As the sun came up the next morning, Noah lived up to his name and created quite a flood. A few hours later he arrived looking like a healthy, 5lb 10oz baby boy. Little did we know there was a reason for the flood.
Later in the afternoon, the nurse from the Special Needs Nursery came to tell me that he wasn't able to keep down any of the breast milk. He vomited all of it back up. The doctors decided he needed to be evaluated at Children's Hospital. So that night Noah had his first ambulance ride, sirens and all, to Children's Hospital.
They found out that night that he was having intestinal issues severe enough to do exploratory surgery with the possibility for some sort of correctional surgery. During surgery the next day, the surgens discovered that he had jejunal atresia with malrotation, which basically means that he had a blocked and rotated intestine. They were able to fix it and save all of his intestine. There hope at that point was to have him recover and go home within a month.
That was almost eleven weeks ago. Complications began with inablility to retain his temperature or gain weight and continued with a UTI, pancreatic enzyme issues, and a history of high bilirubin. Not to mention fact that his feet have been swollen since birth, indicating a lymphatic issue.
A chromosome test was issued and revealed that he was a normal baby boy. Cystic Fibrosis was rule out with a sweat test. Then they started to think that the higher bilirubin levels were being caused by something called biliary atresia, which is a blockage in the liver. A few weeks ago he made another trip to the OR for a cholangiogram and liver biopsy with the possibility of a Kasai Procedure. A cholangiogram is a liver test where they inject dye into the liver to see the branches of the biliary tree, whether or not they are blocked and look normal or not. A Kasai Procedure is done when an infant under three months of age has biliary atresia. It basically moves the intestine to a part of the liver that does not have the blockage.

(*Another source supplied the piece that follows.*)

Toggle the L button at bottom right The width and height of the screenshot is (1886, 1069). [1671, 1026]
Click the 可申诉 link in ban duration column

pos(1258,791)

Typically, the blockage with biliary atresia is at the "trunk" of the liver, if you will. The first cholangiogram revealed that Noah's liver is a mystery. They couldn't rule out biliary atresia, but were not convinced enough to do a Kasai.
Earlier this week a liver specialist looked at Noah and told us that we need to repeat the cholangiogram. She thinks that he may have a very rare form of biliary atresia, which presents farther within the liver than where they initially had looked. There is also a posibilty that he has a different liver issue, the name of which escapes me at the moment. The good thing is that the surgens know more about what they are specifically looking for this time around.
Noah is otherwise very healthy. He is getting pancreatic enzymes via baby food, including applesauce and bananas! He smiles, laughs and coos. The nurses are able to take him off the monitors and put him in a swing, the stroller, or just walk with him through the ICC. He isn't chubby and looks a little bit yellow, but is a handsome, blonde, blue eyed little man. With almost three surgeries (third to be scheduled soon) under his little ten week old belt, he's a strong, little fighter. I'm a proud mama.